One of the most vital senses, taste perception aids in identifying healthful foods and guiding us away from dangerous things. For example, our preference for both savoury and sweet foods stems from our need to eat proteins and carbohydrates.
A research team led by Associate Professor Hidenori Nishihara from Kindai University and Professor Yoshiro Ishimaru from Meiji University, Japan, have identified five new, previously undiscovered groups within the TAS1R family. This discovery is a result of a genome-wide survey of jawed vertebrates including all major fish groups.
Researchers from all over the world are examining the origins and evolutionary history of taste receptors due to their significance as an evolutionary feature. They can better depict the evolution of life on Earth by gaining these insights into the feeding habits of organisms.
One of the important tastes in our taste palette is umami, or the savory taste, which is associated with proteins that form a vital part of the diets of many organisms. The taste receptor type 1 (T1R) detects sweet and umami tastes among mammals. This taste receptor is encoded by the TAS1R, a family of genes, including TAS1R1, TAS1R2, and TAS1R3, and comes from a common ancestor of bony vertebrates. However, this gene pattern is not observed in coelacanth and cartilaginous fishes, where ‘taxonomically unplaced’ TAS1R genes have been identified, suggesting an incomplete understanding of the evolutionary history of taste receptors.
The study was published in Nature Ecology & Evolution on December 13, 2023 and included the contributions of Senior Assistant Professor Yasuka Toda from Meiji University, Professor Masataka Okabe from The Jikei University School of Medicine, Professor Shigehiro Kuraku from the National Institute of Genetics, and Project Associate Professor Shinji Okada from The University of Tokyo.
“Our study revealed that as compared to most modern vertebrates, the vertebrate ancestor possessed more T1Rs. These findings challenge the paradigm that only three T1R family members have been retained during evolution,” says Prof. Nishihara.

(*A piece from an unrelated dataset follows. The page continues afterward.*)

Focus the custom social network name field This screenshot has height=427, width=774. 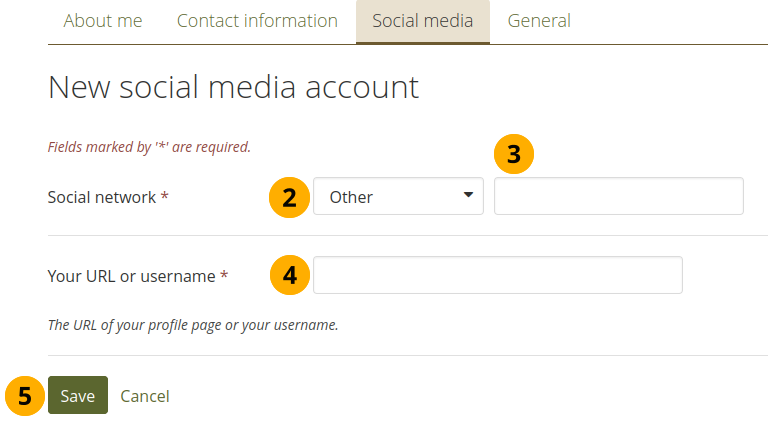tap(618, 197)
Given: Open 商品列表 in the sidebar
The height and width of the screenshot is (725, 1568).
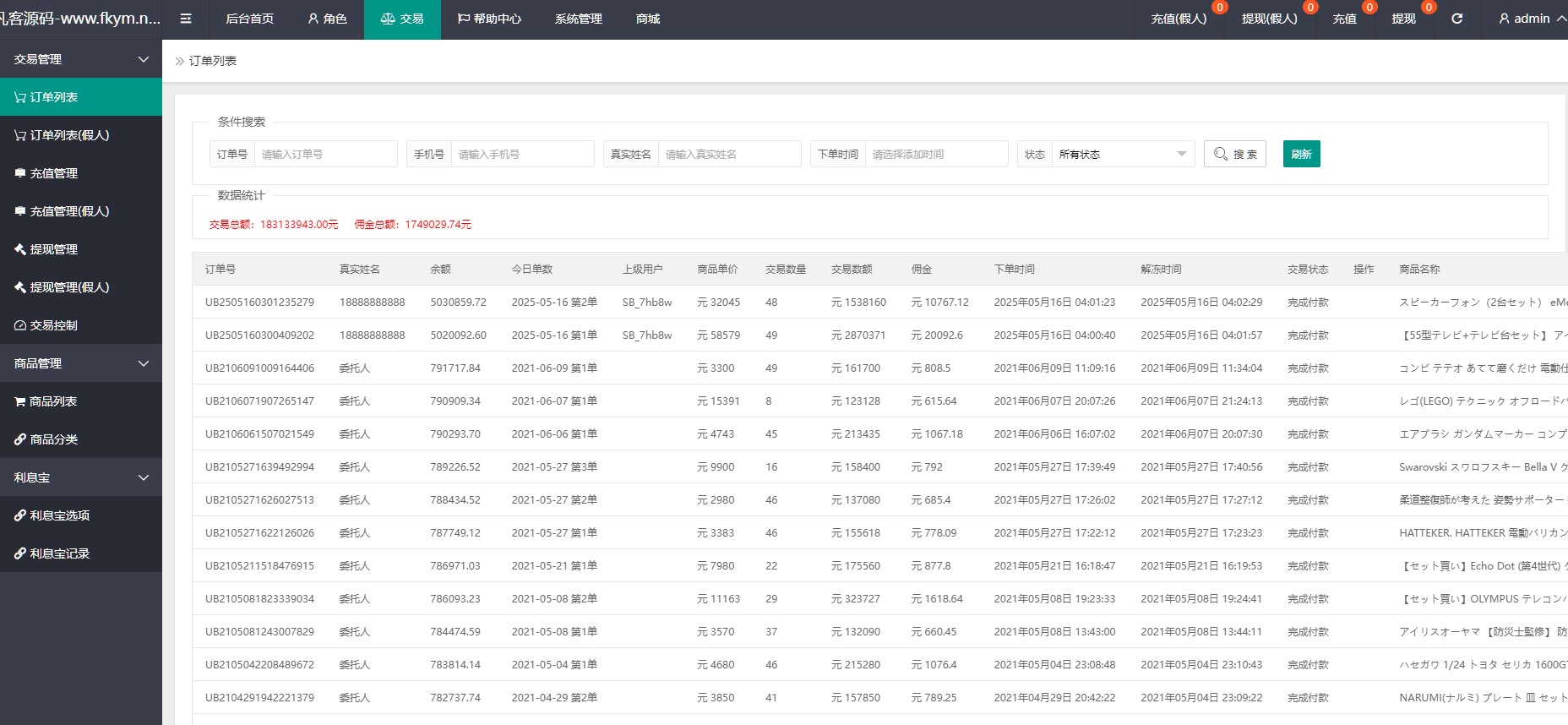Looking at the screenshot, I should coord(53,401).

The novel taste receptor genes, named TAS1R4, TAS1R5, TAS1R6, TAS1R7, and TAS1R8 by the researchers, were categorized based on their distribution among species with a common ancestor. The researchers found TAS1R4 genes to be present in lizards, axolotl, lungfishes, coelacanth, bichir, and cartilaginous fishes, but absent in mammals, birds, crocodilians, turtles, and teleost fishes. Moreover, axolotl, lungfishes, and coelacanth were found to have TAS1R5. The researchers observed a close evolutionary relationship between TAS1R5, TAS1R1, and TAS1R2, indicating a shared ancestry between these genes. The cartilaginous fishes possess TAS1R6 exclusively. Notably, the researchers found that TAS1R6 evolved from the same ancestral gene that led to TAS1R1, TAS1R2, and TAS1R5 genes. While axolotl and lizards possess TAS1R7, bichir and lungfishes possess TAS1R8. The researchers determined that these two genes originated in the common ancestor of jawed vertebrates.

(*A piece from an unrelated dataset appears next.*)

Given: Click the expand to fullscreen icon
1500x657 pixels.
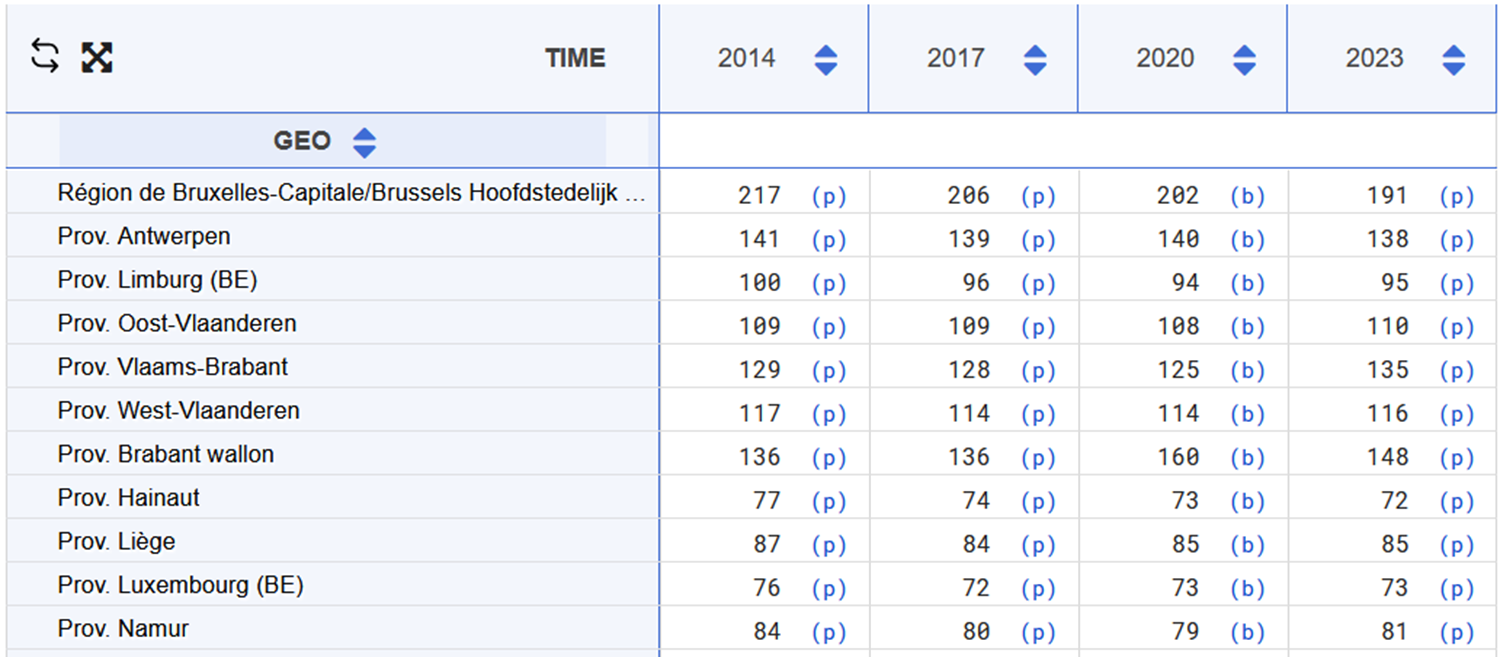Looking at the screenshot, I should pyautogui.click(x=97, y=58).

In addition to these new genes, the study revealed diversity in the existing TAS1R genes. For instance, they found that TAS1R3 of bony vertebrates could be divided into TAS1R3A and TAS1R3B. TAS1R3A was present in tetrapods and lungfishes, while TAS1R3B was identified in amphibians, lungfishes, coelacanths, and ray-finned fishes. Additionally, the genome survey found TAS1R2 to have diversified into two distinct groups (TAS1R2A and TAS1R2B), challenging the conventional idea that TAS1R2 forms a single gene group.

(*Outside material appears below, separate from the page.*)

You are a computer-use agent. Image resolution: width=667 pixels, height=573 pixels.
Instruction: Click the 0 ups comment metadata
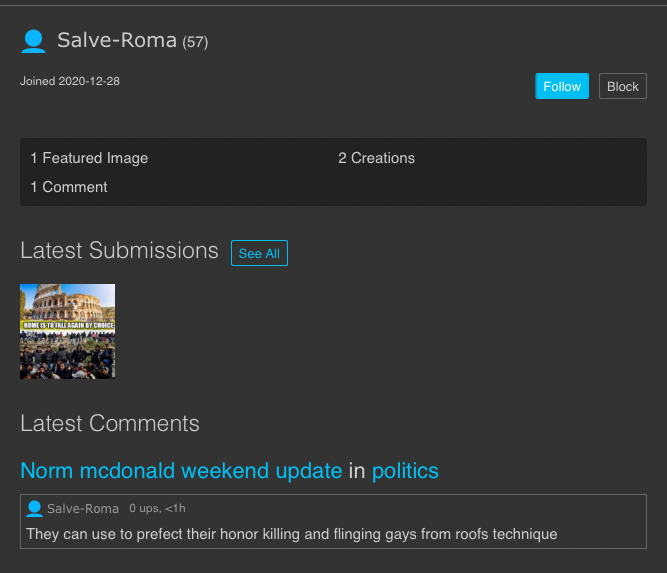coord(157,509)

“We found that the TAS1R phylogenetic tree comprises of a total of 11 TAS1R clades, revealing an unexpected gene diversity,” adds Prof. Nishihara.
The findings also suggest that the first TAS1R gene appeared in jawed vertebrates around 615-473 million years ago. The gene then underwent several duplications to produce nine taste receptor genes (TAS1R1,2A, 2B, 3A, 3B, 4, 5, 7, and 8) in the common ancestor of bony vertebrates. Over time, some of these genes were lost in different lineages, with mammals and teleosts retaining only three TAS1Rs (TAS1R1, TAS1R2A, and TAS1R3A in mammals).
In addition to shedding light on the evolutionary history, the findings also have practical applications. Explaining these to us, Prof. Nishihara says, “These findings make it easier for us to deduce the taste preferences of diverse vertebrates. This, in turn, can have potential applications such as the development of pet foods and attractants tailored to the preferences of fish, amphibians, and reptiles.”